In American Shtetl, Stolzenberg (a professor of law at the University of Southern California) and Myers (a professor of Jewish history at the University of California, Los Angeles, and author, among other books, of Jewish History: A Very Short Introduction) provide an extraordinarily detailed and fascinating analysis of these conflicts and their relevance to religion in the United States.

Although Kiryas Joel self-consciously rejects the traditions and practices of American society, mandating, for example, that females do not drive cars and residents (and visitors) wear long pants and skirts, covered necklines and sleeves past the elbow, cover their heads and observe gender separation in public areas, the authors argue that KJ is also “quintessentially American.”

Like religious communitarians who preceded them, mostly notably the Mormons, the Satmars (despite their taboo on adjudicating internal disputes in secular tribunals) were instrumental pragmatists who “aligned their self-preservation” to external political authorities without “deeply internalizing their norms into their own self-understanding.”

Moreover, Kiryas Joel benefited from the political moment in which it arose, with conservatives endorsing the right of Christians to assert their own religious and cultural identity; progressives embracing identity politics for racial, ethnic and gender minority groups; disability rights advocates arguing for “a difference model of equality” instead of “mainstreaming”; and Americans across the ideological spectrum choosing to live in what are de facto neighborhoods segregated by race, ethnicity and class. And the US Supreme Court is increasingly sympathetic to claims that government must not suppress religious liberty.
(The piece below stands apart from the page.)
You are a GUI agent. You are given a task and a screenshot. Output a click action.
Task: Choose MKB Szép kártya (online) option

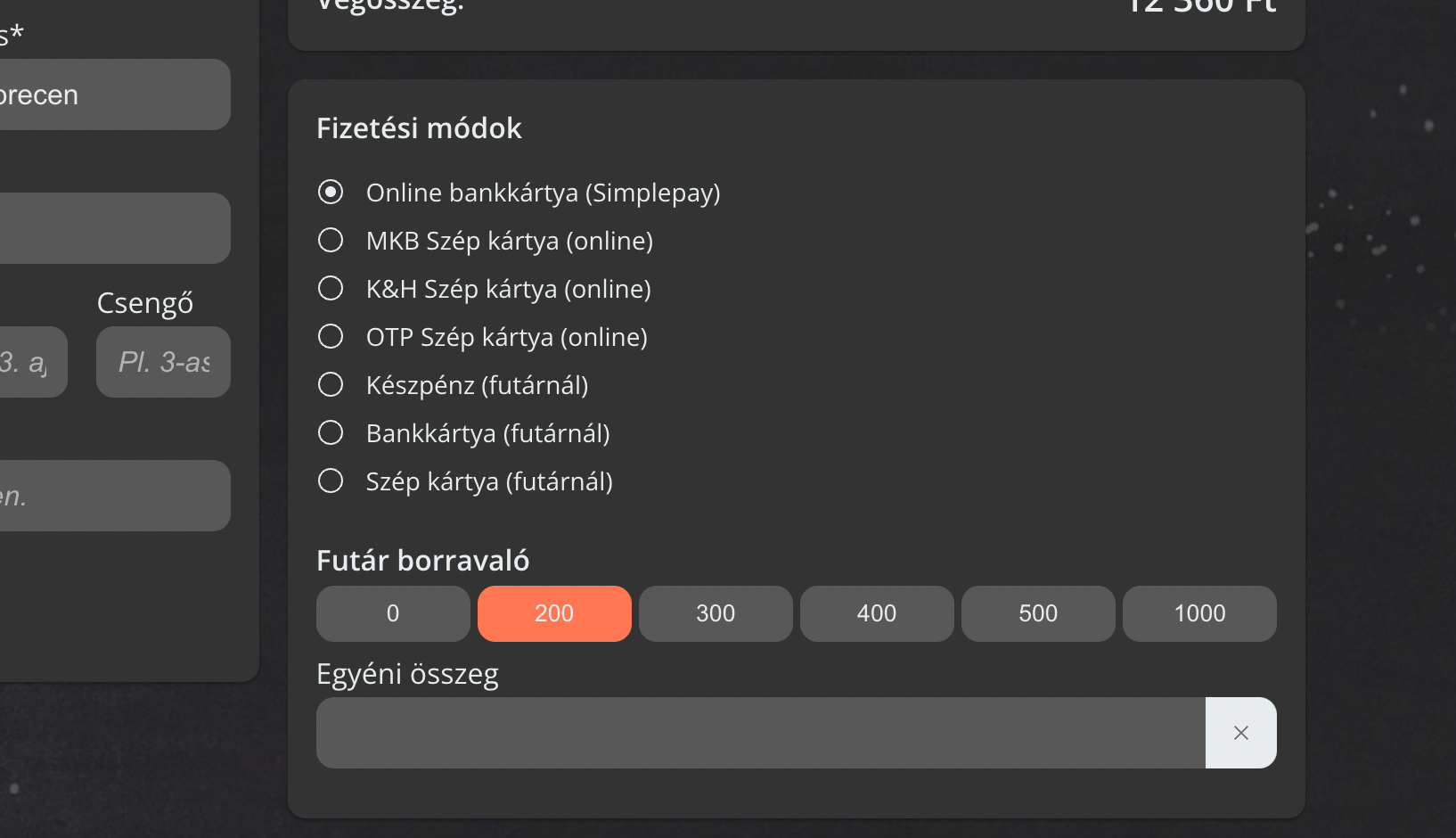pos(331,241)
As they dissect the dozens of court cases involving Kiryas Joel, Stolzenberg and Myers demonstrate that it is virtually impossible to resolve the contradictions in the first two clauses of the First Amendment of the US Constitution: “Congress shall make no law respecting an establishment of religion; or prohibiting the free exercise thereof.”

Do village officers who defer to religious authorities by, for example, denying building permits to non-Satmars and dissidents, refusing to allow female bus drivers to drive boys to school, and putting polling booths in the main synagogue, violate the establishment clause?

Do New York State’s public school curricular standards for English, history, mathematics, and science violate Satmars’ religious freedom? Can dissidents legitimately claim that KJ has denied their religious freedom? Is the rebbe’s authority limited or all-encompassing? Should secular courts sort out Satmar succession crises?

Although Stolzenberg and Myers maintain that strife and even physical violence “have sharpened, battle-tested and permitted the growth of the Satmar community,” litigation has subsided. In November 2017, the town of Monroe allowed KJ to annex 220 of the 507 acres Satmar residents had purchased, pending agreement of a moratorium on further annexation and permission from the legislature to make the enclave a town, the first new town in New York in 35 years.

In July 2018, governor Andrew Cuomo signed the law creating Palm Tree, English for Teitelbaum. And, the authors report, Satmars have come to terms with the existence in separate factions.

Kiryas Joel, Stolzenberg and Myers conclude, is a “shtetl on a hill” (though certainly not “a model of Christian charity,” like John Winthrop’s 17th-century Massachusetts Bay colony), a “distinctive micro-society on the American landscape,” without parallel in the Jewish Diaspora in the degree of self-governance it exercises.

Religiously and ethnically homogeneous, committed to religious purity, at odds with its neighbors, not without internal divisions, KJ also serves “as a mirror of American society, exposing deep roots and fissures in the animating ideals” of the United States.